Problem description: Copy out the data exactly, leaving the pictures behind.

Input data:
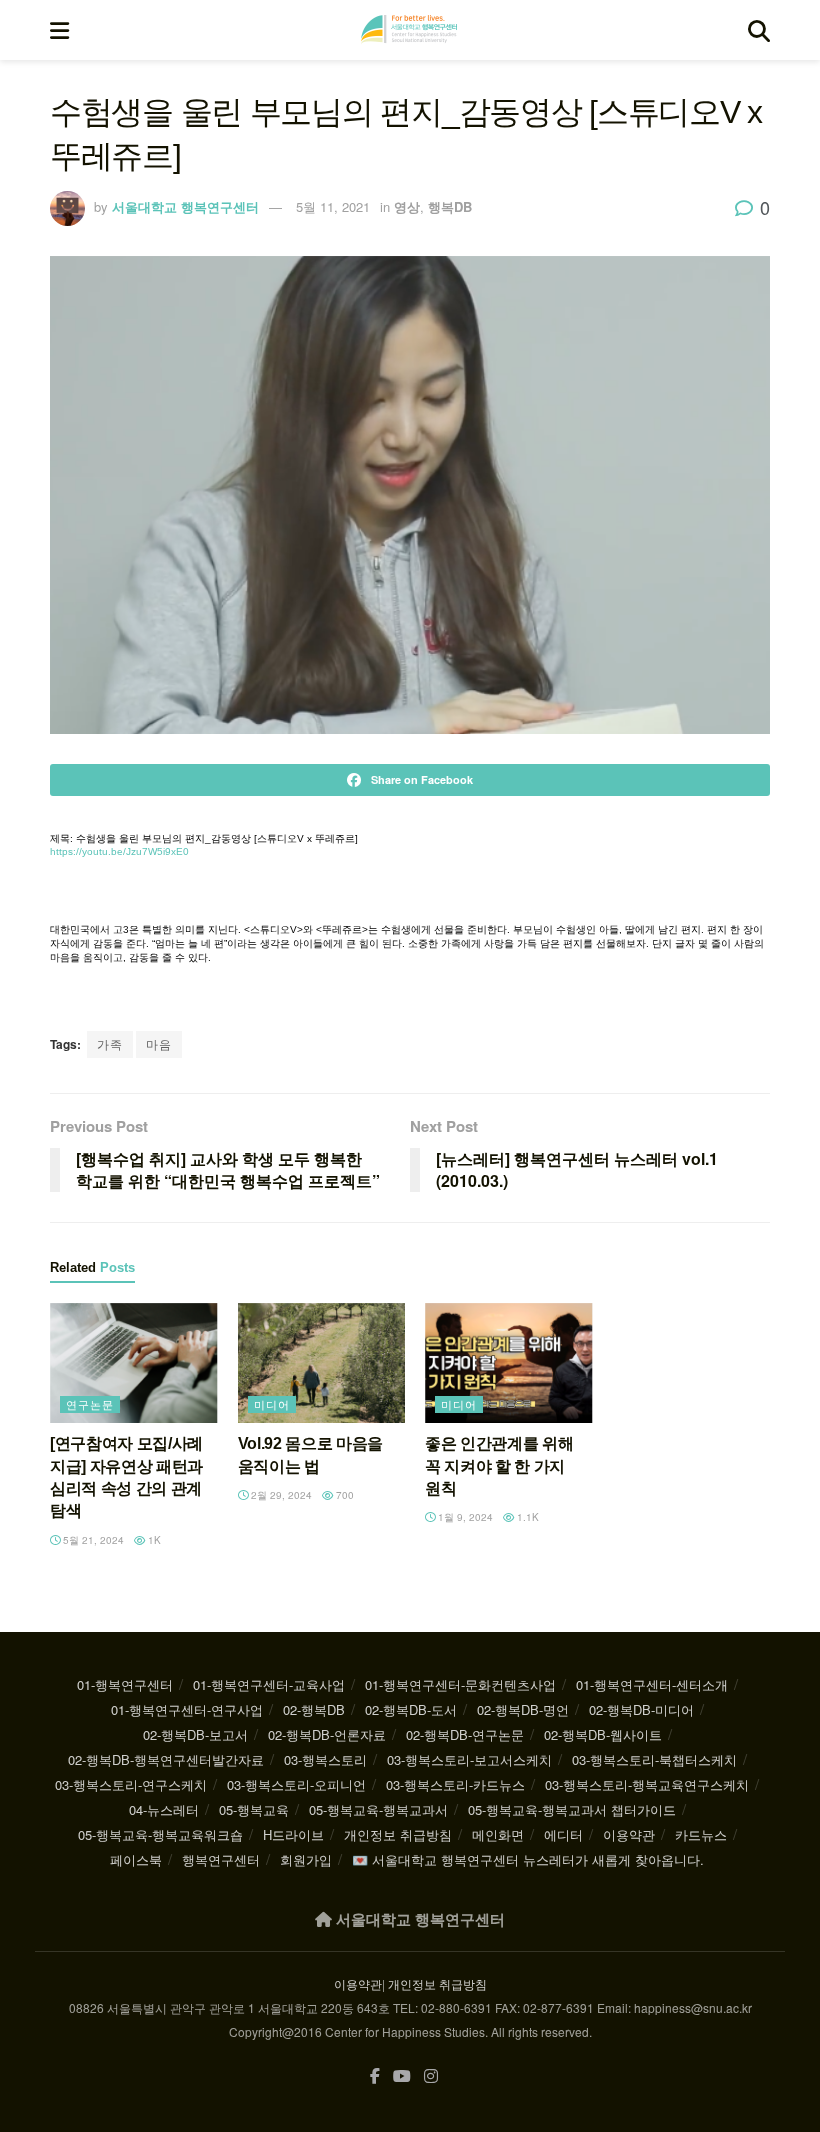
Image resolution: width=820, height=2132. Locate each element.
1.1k (526, 1517)
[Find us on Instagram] (431, 2076)
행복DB (450, 206)
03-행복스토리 (325, 1759)
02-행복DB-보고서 (195, 1734)
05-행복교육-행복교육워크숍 (160, 1834)
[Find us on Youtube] (402, 2076)
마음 (159, 1043)
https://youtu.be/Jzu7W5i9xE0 (119, 851)
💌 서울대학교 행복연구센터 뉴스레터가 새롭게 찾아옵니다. (528, 1859)
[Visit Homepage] (409, 30)
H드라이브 (293, 1834)
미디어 (272, 1404)
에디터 (563, 1834)
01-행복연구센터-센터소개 (652, 1684)
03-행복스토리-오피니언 (296, 1784)
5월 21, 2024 (92, 1540)
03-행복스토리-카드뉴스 (455, 1784)
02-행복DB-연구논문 (465, 1734)
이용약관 (629, 1834)
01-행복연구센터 (125, 1684)
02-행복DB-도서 (411, 1709)
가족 (110, 1043)
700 (343, 1495)
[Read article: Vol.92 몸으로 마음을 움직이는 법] (322, 1363)
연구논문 (90, 1404)
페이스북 (136, 1859)
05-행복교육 (254, 1809)
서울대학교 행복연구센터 (185, 206)
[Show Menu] (59, 30)
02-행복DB (314, 1709)
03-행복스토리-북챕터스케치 (654, 1759)
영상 (407, 206)
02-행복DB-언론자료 (327, 1734)
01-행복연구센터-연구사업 (187, 1709)
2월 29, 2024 (280, 1495)
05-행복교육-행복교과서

Problem solution:
Image resolution: width=820, height=2132. Locate each element.
1.1k (526, 1517)
[Find us on Instagram] (431, 2076)
행복DB (450, 206)
03-행복스토리 (325, 1759)
02-행복DB-보고서 (195, 1734)
05-행복교육-행복교육워크숍 (160, 1834)
[Find us on Youtube] (402, 2076)
마음 (159, 1043)
https://youtu.be/Jzu7W5i9xE0 (119, 851)
💌 서울대학교 행복연구센터 뉴스레터가 새롭게 찾아옵니다. (528, 1859)
[Visit Homepage] (409, 30)
H드라이브 (293, 1834)
미디어 (272, 1404)
에디터 (563, 1834)
01-행복연구센터-센터소개 (652, 1684)
03-행복스토리-오피니언 (296, 1784)
5월 21, 2024 (92, 1540)
03-행복스토리-카드뉴스 (455, 1784)
02-행복DB-연구논문 (465, 1734)
이용약관 (629, 1834)
01-행복연구센터 (125, 1684)
02-행복DB-도서 (411, 1709)
가족 (110, 1043)
700 (343, 1495)
[Read article: Vol.92 몸으로 마음을 움직이는 법] (322, 1363)
연구논문 (90, 1404)
페이스북 (136, 1859)
05-행복교육 (254, 1809)
서울대학교 행복연구센터 (185, 206)
[Show Menu] (59, 30)
02-행복DB (314, 1709)
03-행복스토리-북챕터스케치 (654, 1759)
영상 (407, 206)
02-행복DB-언론자료 (327, 1734)
01-행복연구센터-연구사업 (187, 1709)
2월 29, 2024 (280, 1495)
05-행복교육-행복교과서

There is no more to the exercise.